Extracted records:
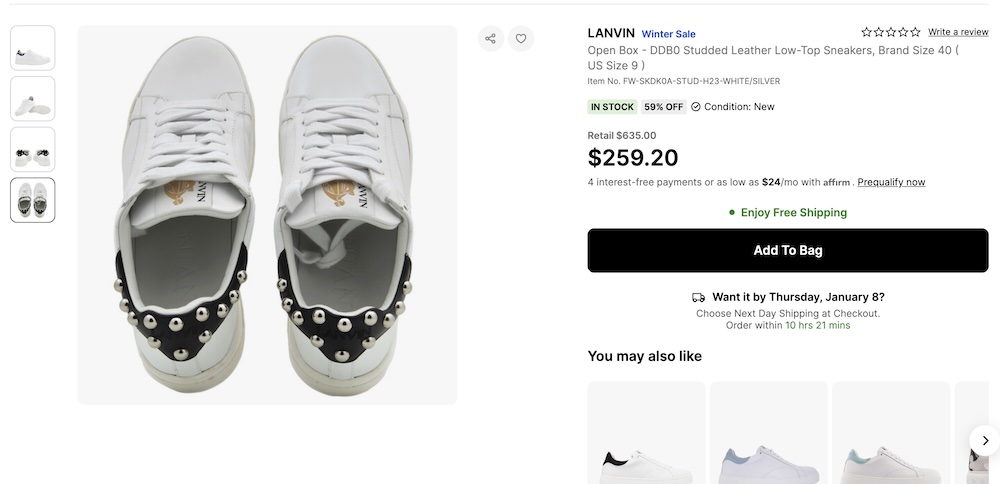Screen dimensions: 1000x484
Task: Click the delivery truck icon
Action: point(698,297)
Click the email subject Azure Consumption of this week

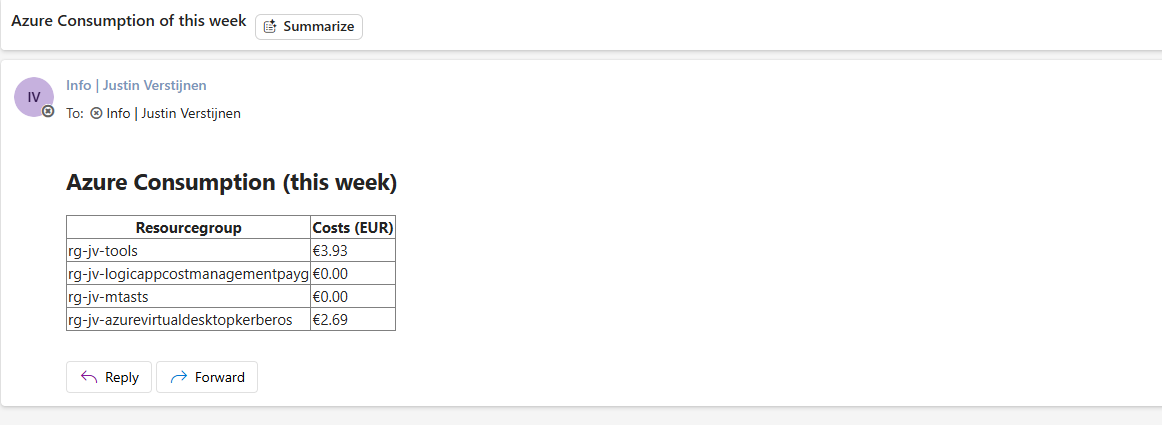(x=129, y=21)
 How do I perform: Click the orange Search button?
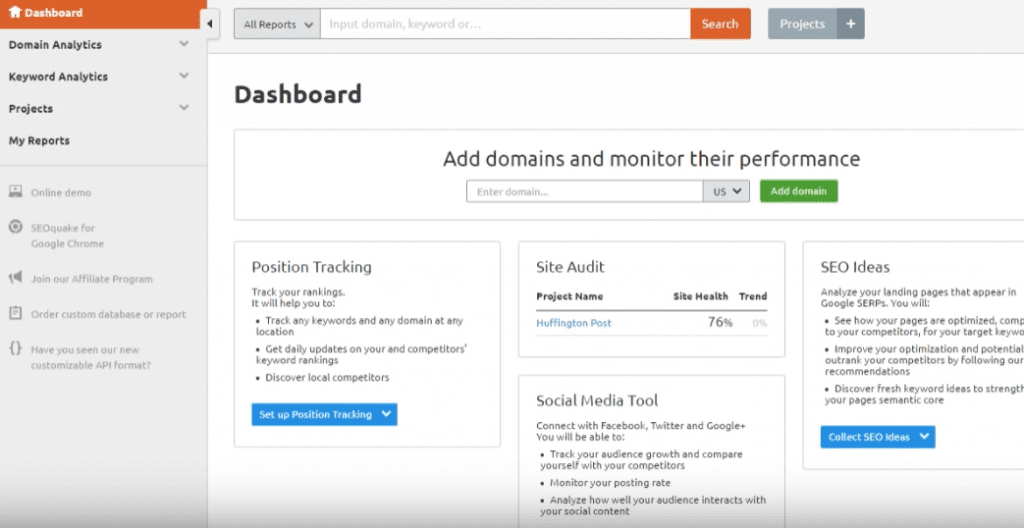click(x=720, y=24)
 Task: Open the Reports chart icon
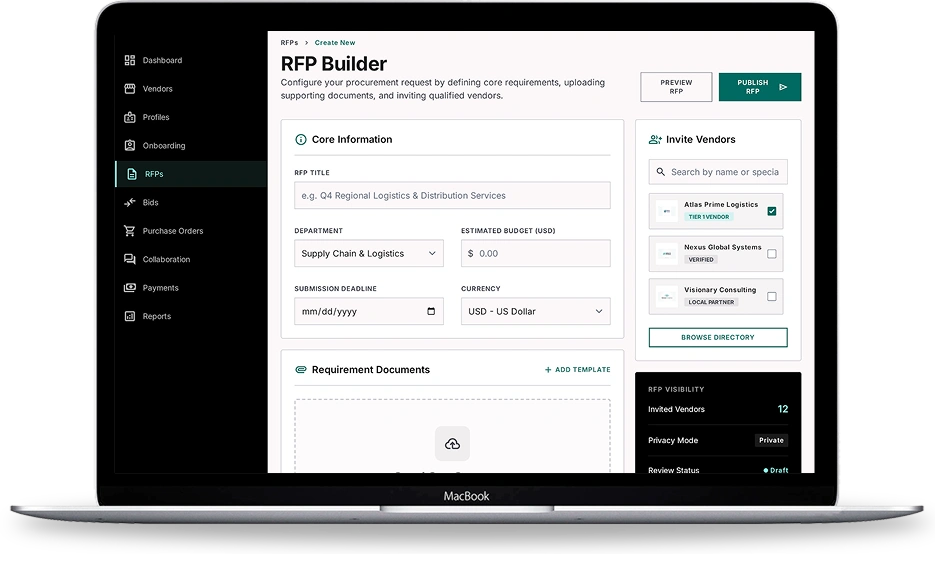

**Work task:**
The expected output is an exact copy of the lines from the one with "Click the email" to the final line of the entries above, pictures excepted; please include both ends.

**Reply:**
Click the email subject Azure Consumption of this week

(x=129, y=21)
 How do I perform: Click the orange Search button?
click(x=720, y=24)
 Task: Open the Reports chart icon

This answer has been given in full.